Let us substitute p² for 3k + 1.
⇒ 8p² + 1
⇒ 8(3k + 1) + 1
⇒ 24k + 8 + 1
⇒ 24k + 9
- For any integer value k, 24k + 9 will always be divisible by 3, since 24k and 9 are divisible by 3.
If p² is not divisible by 3, then 8p² + 1 is always divisible by 3. But from the question, we know that 8p² + 1 is a prime number and the only prime number divisible by 3, is 3 itself. p will not take an integer value for 8p² + 1 to be divisible by 3.

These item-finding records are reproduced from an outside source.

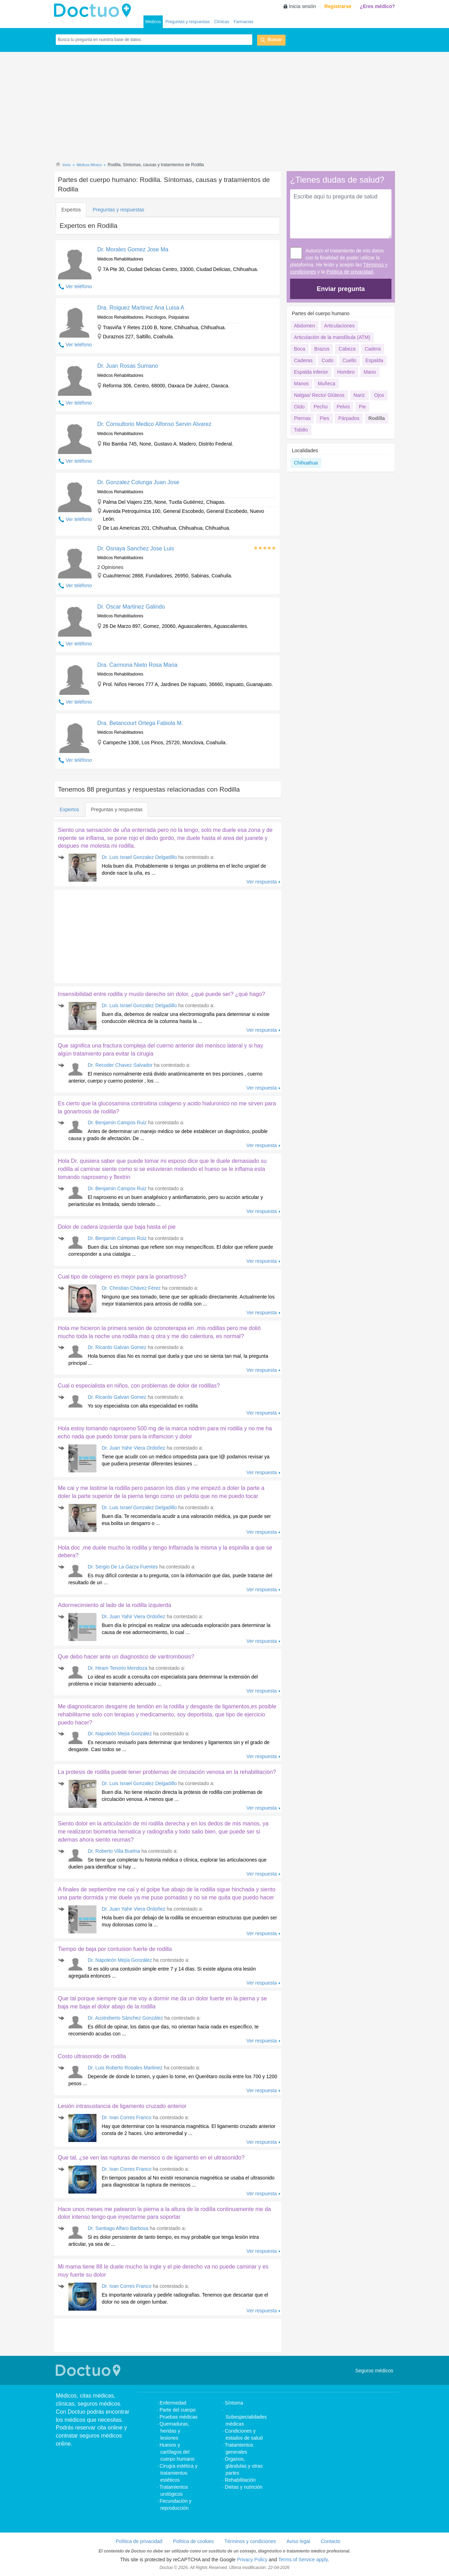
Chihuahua (306, 463)
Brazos (322, 349)
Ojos (379, 395)
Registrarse (337, 6)
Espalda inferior (311, 372)
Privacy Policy (252, 2559)
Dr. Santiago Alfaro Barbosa (118, 2228)
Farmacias (243, 21)
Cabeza (347, 349)
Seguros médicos (374, 2370)
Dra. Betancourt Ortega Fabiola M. (140, 723)
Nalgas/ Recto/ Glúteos (319, 395)
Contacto (330, 2541)
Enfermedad (173, 2403)
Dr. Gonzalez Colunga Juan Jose (138, 482)
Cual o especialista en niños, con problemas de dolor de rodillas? (139, 1386)
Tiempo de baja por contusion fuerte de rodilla (115, 1949)
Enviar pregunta (341, 288)
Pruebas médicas (178, 2417)
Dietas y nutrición (243, 2487)
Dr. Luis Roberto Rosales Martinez (125, 2067)
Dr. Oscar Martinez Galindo (131, 607)
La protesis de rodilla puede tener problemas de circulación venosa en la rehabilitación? (167, 1772)
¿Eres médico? (377, 6)
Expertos (71, 209)
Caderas (303, 360)
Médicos (153, 21)
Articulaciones (339, 325)
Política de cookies (193, 2541)
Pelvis (343, 406)
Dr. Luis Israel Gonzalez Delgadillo (139, 857)
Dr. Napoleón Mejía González (120, 1733)
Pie (362, 406)
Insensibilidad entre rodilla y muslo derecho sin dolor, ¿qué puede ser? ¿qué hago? (161, 994)
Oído (299, 406)
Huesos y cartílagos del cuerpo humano (177, 2452)
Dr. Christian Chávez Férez (131, 1288)
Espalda (374, 360)
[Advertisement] (224, 108)
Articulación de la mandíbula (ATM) (332, 337)
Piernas (302, 418)
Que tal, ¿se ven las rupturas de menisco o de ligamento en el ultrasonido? (151, 2158)
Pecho (321, 406)
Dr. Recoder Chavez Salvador (120, 1065)
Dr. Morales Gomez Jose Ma (132, 249)
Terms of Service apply (303, 2559)
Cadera (372, 349)
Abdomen (304, 325)
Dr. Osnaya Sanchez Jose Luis (135, 548)
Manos (301, 383)
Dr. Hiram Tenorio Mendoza (117, 1668)
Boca (299, 349)
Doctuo (94, 11)
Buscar (275, 39)
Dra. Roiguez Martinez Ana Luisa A (140, 308)
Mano (370, 372)
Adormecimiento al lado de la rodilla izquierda (114, 1605)
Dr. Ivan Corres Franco (127, 2117)
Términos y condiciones (250, 2541)
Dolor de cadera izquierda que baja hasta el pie (116, 1227)
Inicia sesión (302, 6)
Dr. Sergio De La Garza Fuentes (123, 1567)
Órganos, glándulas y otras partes (244, 2466)
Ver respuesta (262, 881)
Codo (327, 360)
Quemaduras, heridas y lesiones (174, 2431)
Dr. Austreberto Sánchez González (125, 2018)
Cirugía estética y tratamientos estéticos (178, 2473)
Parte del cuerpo (178, 2410)
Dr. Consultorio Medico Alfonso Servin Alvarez (154, 424)
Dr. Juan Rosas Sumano (127, 366)
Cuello (349, 360)
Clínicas (221, 21)
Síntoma (234, 2403)
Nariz (359, 395)
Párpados (348, 418)
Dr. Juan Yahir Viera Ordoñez (133, 1448)
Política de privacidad (350, 271)
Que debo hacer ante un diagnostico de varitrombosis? (126, 1657)
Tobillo (301, 430)
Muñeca (326, 383)
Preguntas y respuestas (188, 21)
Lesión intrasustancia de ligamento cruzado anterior (122, 2106)
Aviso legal (298, 2541)
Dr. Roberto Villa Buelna (114, 1851)
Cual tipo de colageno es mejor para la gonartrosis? (122, 1277)
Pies (324, 418)
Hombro (346, 372)
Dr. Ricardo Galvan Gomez (117, 1347)
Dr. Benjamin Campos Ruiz (117, 1122)
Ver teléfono (79, 286)
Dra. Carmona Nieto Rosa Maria (137, 665)
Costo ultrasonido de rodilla (92, 2056)
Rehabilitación (240, 2480)
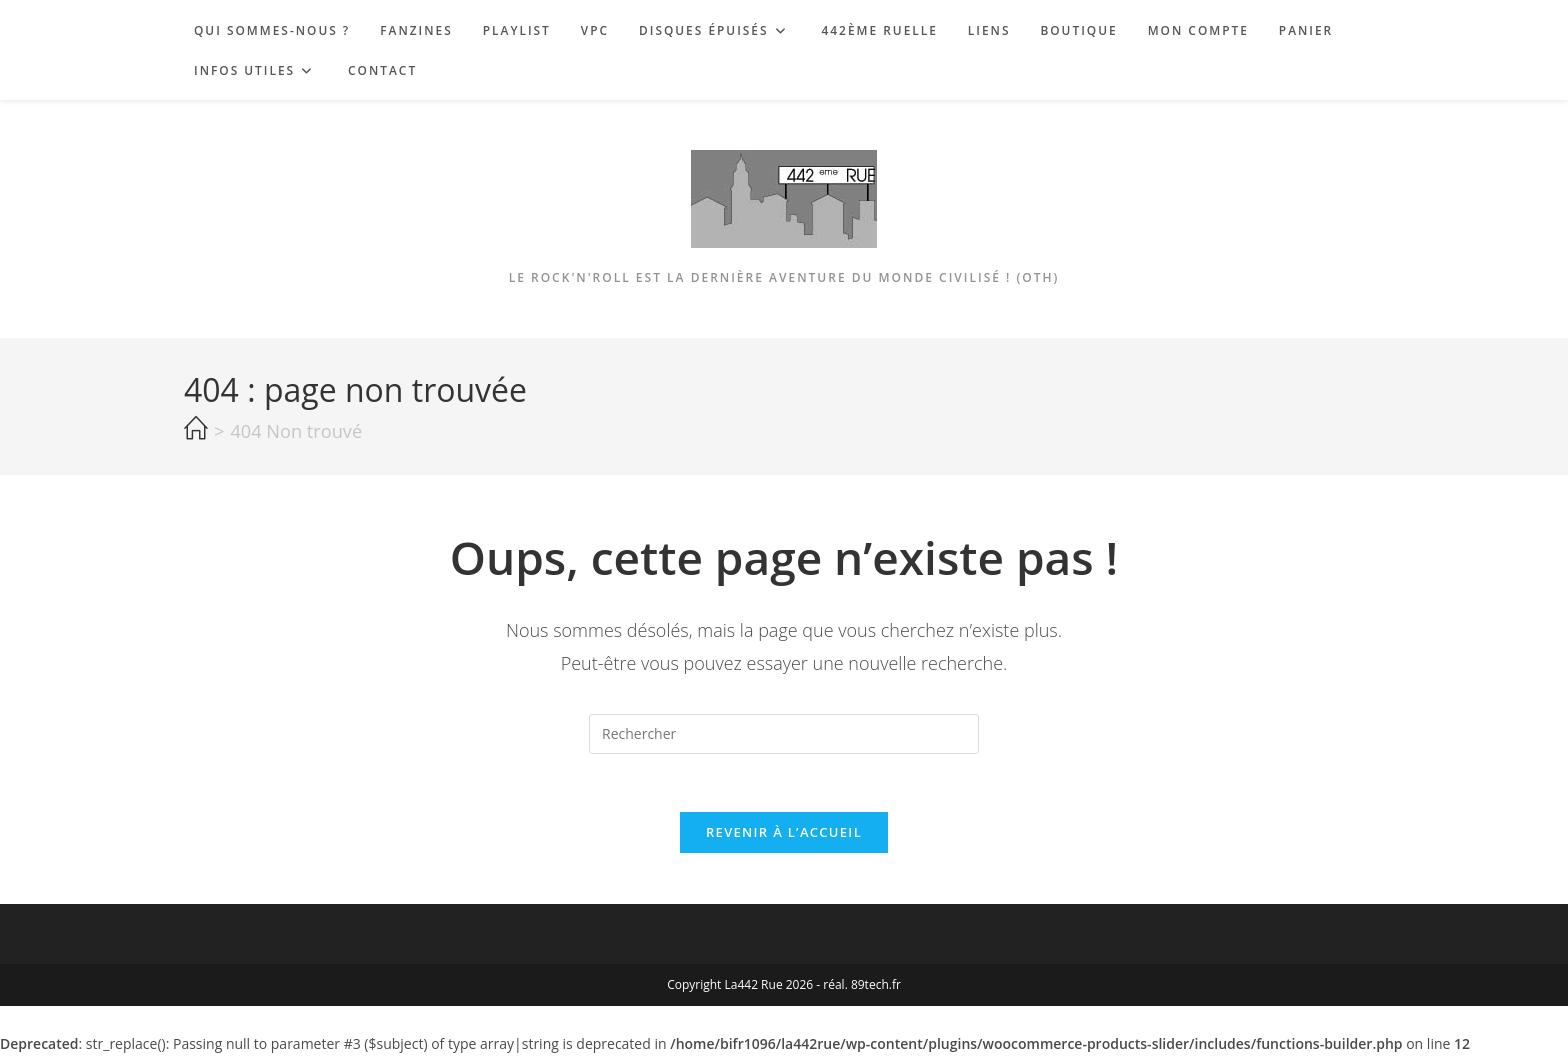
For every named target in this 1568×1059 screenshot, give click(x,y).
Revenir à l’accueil (784, 835)
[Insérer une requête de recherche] (784, 734)
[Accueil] (196, 429)
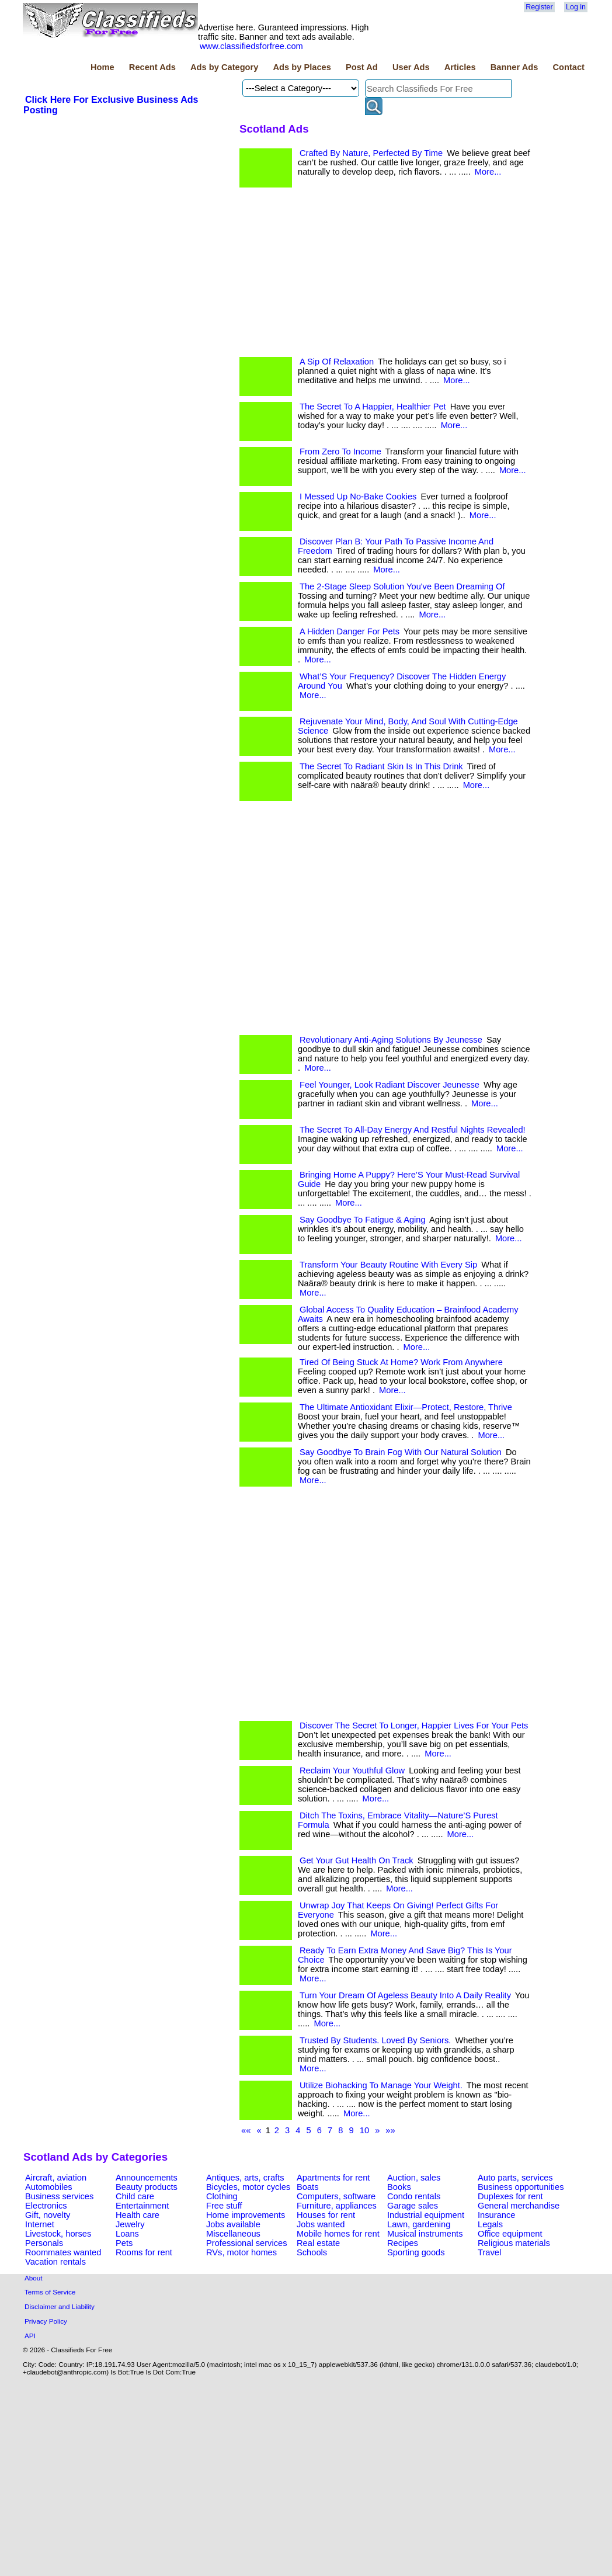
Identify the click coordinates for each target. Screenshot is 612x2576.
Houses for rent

- Now that we know that p is divisible by 3, p² will take the value of 3k
Substituting p² for 3k,
⇒ 8p² + 1
⇒ 8(3k) + 1
⇒ 24k + 1
∴ For any integer value for k, 24k + 1 will always not be divisible by 3.
- From the above, we can conclude that p² is divisible by 3, hence making p also be divisible by 3.
- Given in the question, p is prime. The only prime number which is divisible by 3 is 3 itself.
Therefore, p = 3.
Verification :
Substituting p² for (3)² in 8p² + 1,
⇒ 8(3)² + 1
⇒ 8(9) + 1
⇒ 72 + 1
⇒ 73
73 and 3 are both prime numbers. Hence p = 3.